▼
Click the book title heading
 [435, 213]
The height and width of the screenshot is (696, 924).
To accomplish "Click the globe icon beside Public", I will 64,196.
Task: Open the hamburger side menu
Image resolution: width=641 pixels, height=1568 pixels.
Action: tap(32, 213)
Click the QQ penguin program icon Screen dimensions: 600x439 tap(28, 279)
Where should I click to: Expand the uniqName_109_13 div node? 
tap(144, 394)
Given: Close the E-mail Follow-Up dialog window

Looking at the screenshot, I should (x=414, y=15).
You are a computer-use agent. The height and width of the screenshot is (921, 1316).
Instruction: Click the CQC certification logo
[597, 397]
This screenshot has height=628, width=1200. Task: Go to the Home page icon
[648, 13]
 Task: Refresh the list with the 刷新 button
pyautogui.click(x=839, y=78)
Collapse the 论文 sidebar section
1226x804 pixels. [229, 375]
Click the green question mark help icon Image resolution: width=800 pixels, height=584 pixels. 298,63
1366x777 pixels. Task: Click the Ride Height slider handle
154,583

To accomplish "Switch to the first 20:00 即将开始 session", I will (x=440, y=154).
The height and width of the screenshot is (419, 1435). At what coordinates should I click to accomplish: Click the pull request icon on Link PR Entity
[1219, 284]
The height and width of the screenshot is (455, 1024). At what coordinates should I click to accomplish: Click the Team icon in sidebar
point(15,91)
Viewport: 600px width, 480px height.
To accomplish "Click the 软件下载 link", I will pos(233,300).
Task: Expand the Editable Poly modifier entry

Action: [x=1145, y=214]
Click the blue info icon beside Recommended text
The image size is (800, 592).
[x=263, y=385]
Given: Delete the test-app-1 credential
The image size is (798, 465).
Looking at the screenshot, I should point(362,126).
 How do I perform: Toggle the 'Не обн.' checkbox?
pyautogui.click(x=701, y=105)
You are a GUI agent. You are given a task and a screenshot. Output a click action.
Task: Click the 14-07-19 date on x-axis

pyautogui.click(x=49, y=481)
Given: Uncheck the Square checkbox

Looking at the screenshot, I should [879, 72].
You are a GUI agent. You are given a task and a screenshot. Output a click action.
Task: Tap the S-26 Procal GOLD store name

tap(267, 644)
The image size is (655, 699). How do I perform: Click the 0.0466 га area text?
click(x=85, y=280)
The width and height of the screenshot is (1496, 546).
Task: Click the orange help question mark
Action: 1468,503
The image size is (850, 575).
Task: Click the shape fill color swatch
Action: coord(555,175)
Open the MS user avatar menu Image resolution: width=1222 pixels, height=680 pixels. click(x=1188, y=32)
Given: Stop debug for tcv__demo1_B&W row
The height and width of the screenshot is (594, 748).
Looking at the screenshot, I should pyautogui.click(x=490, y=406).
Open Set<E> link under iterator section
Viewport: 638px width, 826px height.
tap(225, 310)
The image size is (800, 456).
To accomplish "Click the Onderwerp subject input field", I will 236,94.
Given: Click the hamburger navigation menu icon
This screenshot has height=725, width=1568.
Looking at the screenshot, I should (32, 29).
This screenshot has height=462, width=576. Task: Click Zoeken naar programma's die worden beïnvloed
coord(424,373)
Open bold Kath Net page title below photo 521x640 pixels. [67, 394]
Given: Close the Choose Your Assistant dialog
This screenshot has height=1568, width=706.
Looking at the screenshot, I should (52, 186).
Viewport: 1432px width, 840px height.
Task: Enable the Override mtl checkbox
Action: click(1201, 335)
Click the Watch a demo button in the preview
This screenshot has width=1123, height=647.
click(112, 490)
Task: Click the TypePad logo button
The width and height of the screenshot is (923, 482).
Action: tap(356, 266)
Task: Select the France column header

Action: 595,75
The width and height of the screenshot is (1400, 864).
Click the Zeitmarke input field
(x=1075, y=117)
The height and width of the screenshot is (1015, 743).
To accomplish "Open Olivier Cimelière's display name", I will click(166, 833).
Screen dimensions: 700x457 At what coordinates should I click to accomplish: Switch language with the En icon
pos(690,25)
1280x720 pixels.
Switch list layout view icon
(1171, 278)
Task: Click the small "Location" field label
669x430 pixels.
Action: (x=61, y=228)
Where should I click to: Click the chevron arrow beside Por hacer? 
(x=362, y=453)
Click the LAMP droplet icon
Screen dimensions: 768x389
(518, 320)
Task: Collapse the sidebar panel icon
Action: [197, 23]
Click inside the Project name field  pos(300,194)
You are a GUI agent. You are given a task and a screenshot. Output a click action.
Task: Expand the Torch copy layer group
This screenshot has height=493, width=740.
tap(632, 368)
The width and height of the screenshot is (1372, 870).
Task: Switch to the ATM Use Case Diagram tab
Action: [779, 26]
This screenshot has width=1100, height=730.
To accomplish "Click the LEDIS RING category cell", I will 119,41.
▲
YOUR ASSIGNMENT | From the material above, set down exactly the lines between the line holding "The image size is (655, 699)." and the line holding "Given: Close the Choose Your Assistant dialog", inclusive. Include nothing else.

THE ANSWER |
The image size is (655, 699). How do I perform: Click the 0.0466 га area text?
click(x=85, y=280)
The width and height of the screenshot is (1496, 546).
Task: Click the orange help question mark
Action: 1468,503
The image size is (850, 575).
Task: Click the shape fill color swatch
Action: coord(555,175)
Open the MS user avatar menu Image resolution: width=1222 pixels, height=680 pixels. click(x=1188, y=32)
Given: Stop debug for tcv__demo1_B&W row
The height and width of the screenshot is (594, 748).
Looking at the screenshot, I should pyautogui.click(x=490, y=406).
Open Set<E> link under iterator section
Viewport: 638px width, 826px height.
tap(225, 310)
The image size is (800, 456).
To accomplish "Click the Onderwerp subject input field", I will 236,94.
Given: Click the hamburger navigation menu icon
This screenshot has height=725, width=1568.
Looking at the screenshot, I should (32, 29).
This screenshot has height=462, width=576. Task: Click Zoeken naar programma's die worden beïnvloed
coord(424,373)
Open bold Kath Net page title below photo 521x640 pixels. [67, 394]
Given: Close the Choose Your Assistant dialog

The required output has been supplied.